Exact copies of all entries are expected.

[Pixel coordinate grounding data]
[Start of section]
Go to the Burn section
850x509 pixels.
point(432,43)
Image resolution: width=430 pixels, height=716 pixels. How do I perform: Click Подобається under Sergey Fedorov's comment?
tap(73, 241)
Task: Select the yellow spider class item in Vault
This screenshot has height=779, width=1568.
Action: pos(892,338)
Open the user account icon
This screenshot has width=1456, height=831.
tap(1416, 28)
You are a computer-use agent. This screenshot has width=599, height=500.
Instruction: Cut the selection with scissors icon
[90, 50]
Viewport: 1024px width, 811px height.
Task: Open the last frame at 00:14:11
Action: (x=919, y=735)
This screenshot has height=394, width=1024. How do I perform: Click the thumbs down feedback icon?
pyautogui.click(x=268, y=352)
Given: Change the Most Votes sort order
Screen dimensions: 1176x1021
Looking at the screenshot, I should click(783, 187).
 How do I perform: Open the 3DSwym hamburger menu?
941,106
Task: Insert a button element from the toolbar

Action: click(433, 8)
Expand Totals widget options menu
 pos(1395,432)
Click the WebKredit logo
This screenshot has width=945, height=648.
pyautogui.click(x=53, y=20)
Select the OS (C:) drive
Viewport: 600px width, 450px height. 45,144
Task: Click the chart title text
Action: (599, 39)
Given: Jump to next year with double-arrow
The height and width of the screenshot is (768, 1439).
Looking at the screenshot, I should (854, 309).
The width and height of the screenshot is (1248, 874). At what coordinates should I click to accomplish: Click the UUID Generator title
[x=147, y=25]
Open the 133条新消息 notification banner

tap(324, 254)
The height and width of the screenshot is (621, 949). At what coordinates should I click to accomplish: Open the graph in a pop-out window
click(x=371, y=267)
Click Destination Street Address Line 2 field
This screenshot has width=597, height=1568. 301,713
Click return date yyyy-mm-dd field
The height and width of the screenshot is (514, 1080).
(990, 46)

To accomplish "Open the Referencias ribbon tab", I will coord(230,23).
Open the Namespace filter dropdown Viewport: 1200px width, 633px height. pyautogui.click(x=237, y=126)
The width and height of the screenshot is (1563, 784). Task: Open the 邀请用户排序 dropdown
[End of section]
**Output below:**
Go to the Burn section
850x509 pixels.
point(432,43)
Image resolution: width=430 pixels, height=716 pixels. How do I perform: Click Подобається under Sergey Fedorov's comment?
tap(73, 241)
Task: Select the yellow spider class item in Vault
This screenshot has height=779, width=1568.
Action: pos(892,338)
Open the user account icon
This screenshot has width=1456, height=831.
tap(1416, 28)
You are a computer-use agent. This screenshot has width=599, height=500.
Instruction: Cut the selection with scissors icon
[90, 50]
Viewport: 1024px width, 811px height.
Task: Open the last frame at 00:14:11
Action: (x=919, y=735)
This screenshot has height=394, width=1024. How do I perform: Click the thumbs down feedback icon?
pyautogui.click(x=268, y=352)
Given: Change the Most Votes sort order
Screen dimensions: 1176x1021
Looking at the screenshot, I should click(783, 187).
 How do I perform: Open the 3DSwym hamburger menu?
941,106
Task: Insert a button element from the toolbar

Action: click(433, 8)
Expand Totals widget options menu
 pos(1395,432)
Click the WebKredit logo
This screenshot has width=945, height=648.
pyautogui.click(x=53, y=20)
Select the OS (C:) drive
Viewport: 600px width, 450px height. 45,144
Task: Click the chart title text
Action: (599, 39)
Given: Jump to next year with double-arrow
The height and width of the screenshot is (768, 1439).
Looking at the screenshot, I should (854, 309).
The width and height of the screenshot is (1248, 874). At what coordinates should I click to accomplish: Click the UUID Generator title
[x=147, y=25]
Open the 133条新消息 notification banner

tap(324, 254)
The height and width of the screenshot is (621, 949). At what coordinates should I click to accomplish: Open the graph in a pop-out window
click(x=371, y=267)
Click Destination Street Address Line 2 field
This screenshot has width=597, height=1568. 301,713
Click return date yyyy-mm-dd field
The height and width of the screenshot is (514, 1080).
(990, 46)

To accomplish "Open the Referencias ribbon tab", I will coord(230,23).
Open the Namespace filter dropdown Viewport: 1200px width, 633px height. pyautogui.click(x=237, y=126)
The width and height of the screenshot is (1563, 784). Task: Open the 邀请用户排序 dropdown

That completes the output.